WORK ITEM
Exact transcription of the data below is required, without the images.
MATERIAL PROVIDED Block Start
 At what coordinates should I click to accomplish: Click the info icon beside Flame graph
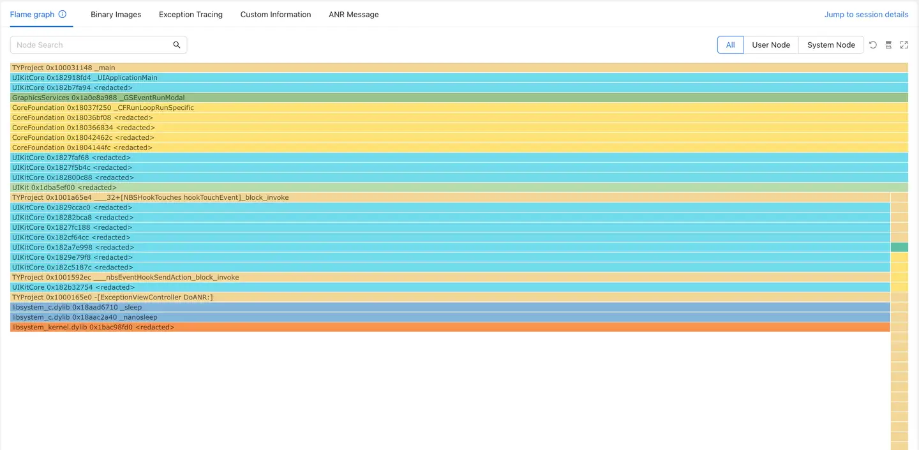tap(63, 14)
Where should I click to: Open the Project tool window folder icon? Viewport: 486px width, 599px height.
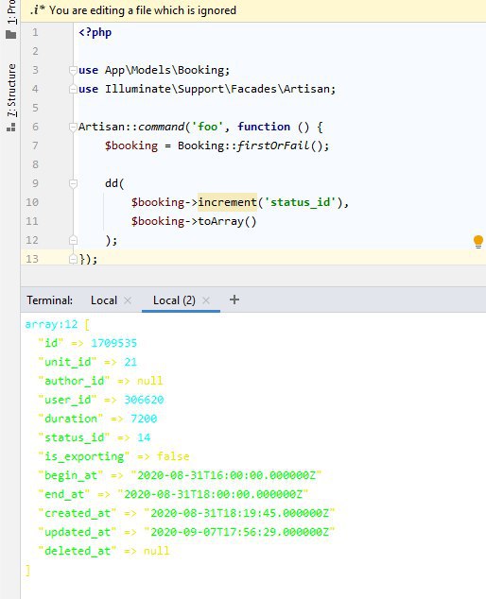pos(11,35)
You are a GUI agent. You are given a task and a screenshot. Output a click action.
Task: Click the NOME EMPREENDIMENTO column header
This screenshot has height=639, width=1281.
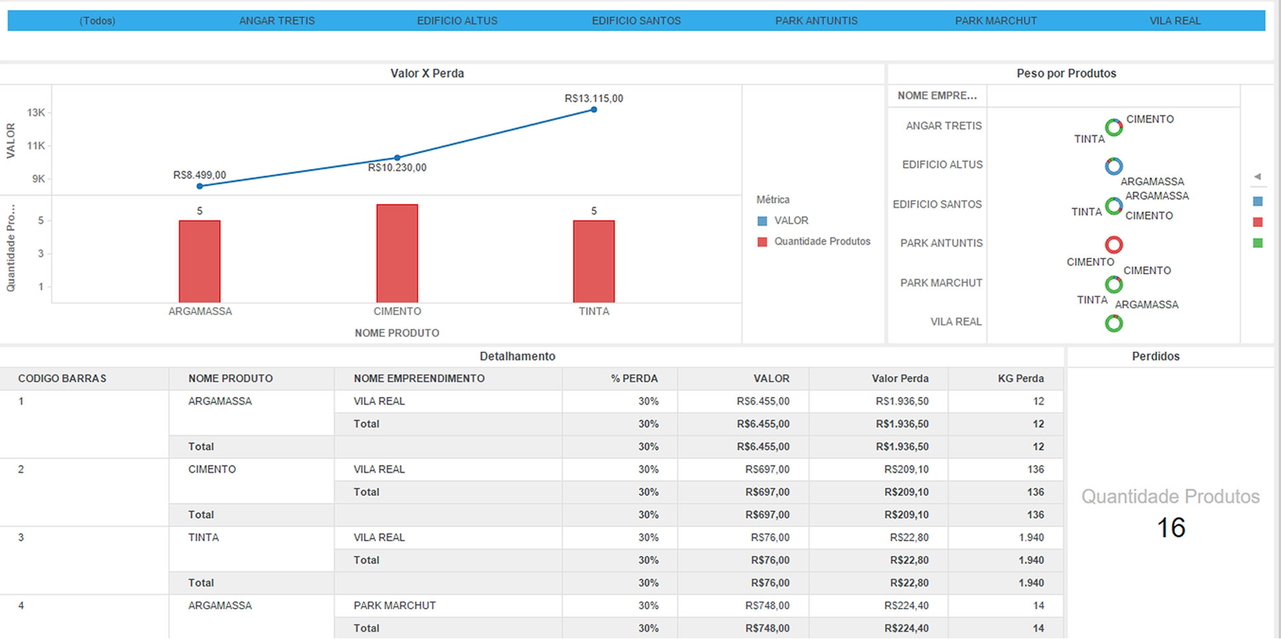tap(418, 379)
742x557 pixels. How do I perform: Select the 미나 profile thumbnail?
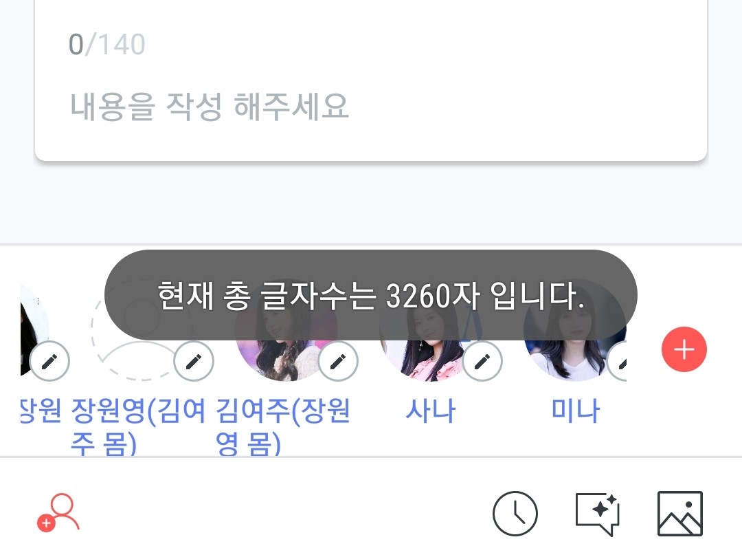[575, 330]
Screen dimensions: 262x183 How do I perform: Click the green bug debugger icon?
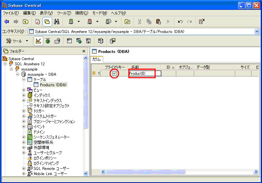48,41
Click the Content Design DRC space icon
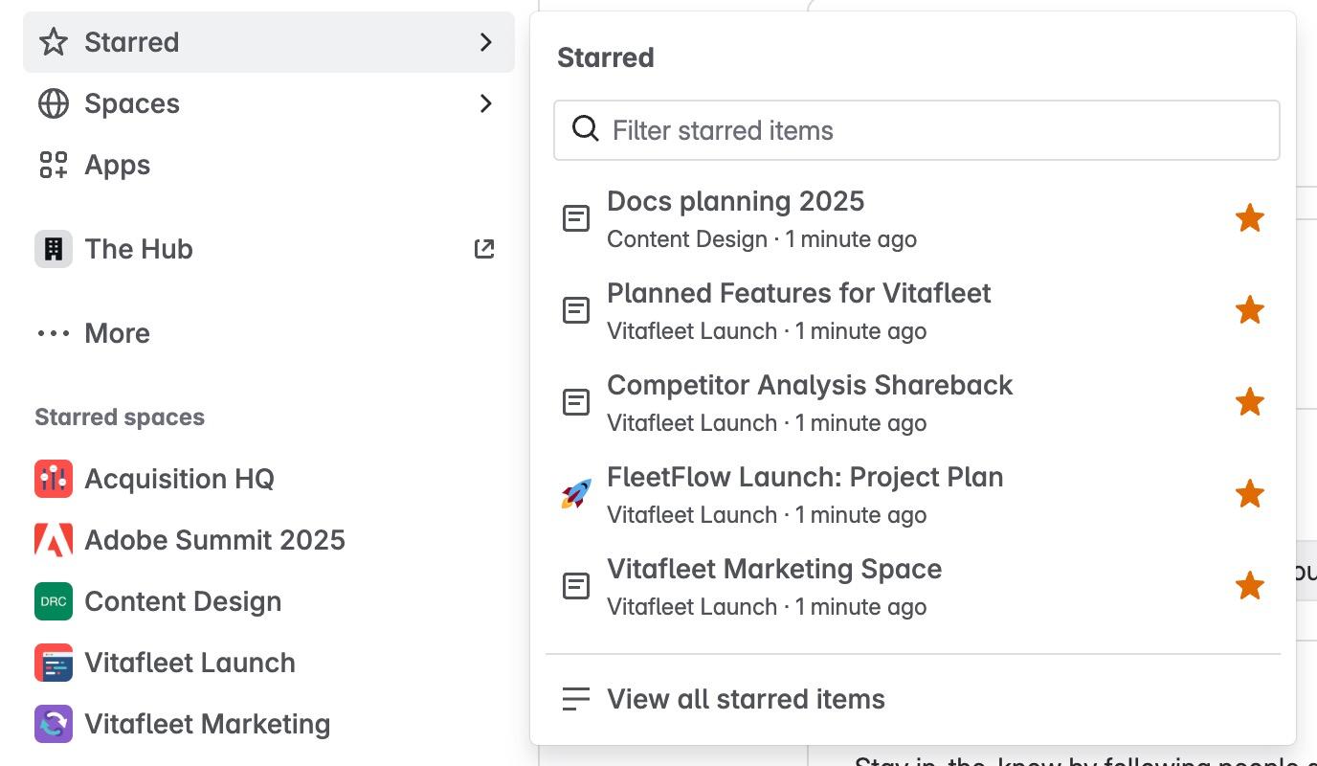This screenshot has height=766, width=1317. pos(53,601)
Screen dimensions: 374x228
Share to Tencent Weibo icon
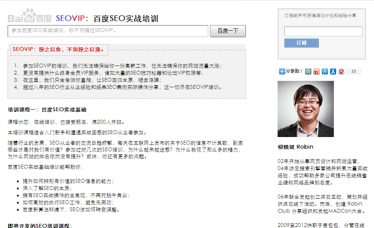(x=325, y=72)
MATERIAL PROVIDED Block End
TASK RESULT
 At what coordinates should I click to accomplish: Click the info icon beside Flame graph
tap(63, 14)
Where should I click to: Open the Project tool window folder icon? Viewport: 486px width, 599px height.
pos(11,35)
You are a GUI agent. You are given a task and a screenshot. Output a click action.
Task: Click the NOME EMPREENDIMENTO column header
This screenshot has height=639, width=1281.
tap(418, 379)
742x557 pixels. How do I perform: Select the 미나 profile thumbnail?
[575, 330]
Screen dimensions: 262x183 How do I perform: Click the green bug debugger icon?
48,41
Click the Content Design DRC space icon
This screenshot has height=766, width=1317. pos(53,601)
Screen dimensions: 374x228
Share to Tencent Weibo icon
(x=325, y=72)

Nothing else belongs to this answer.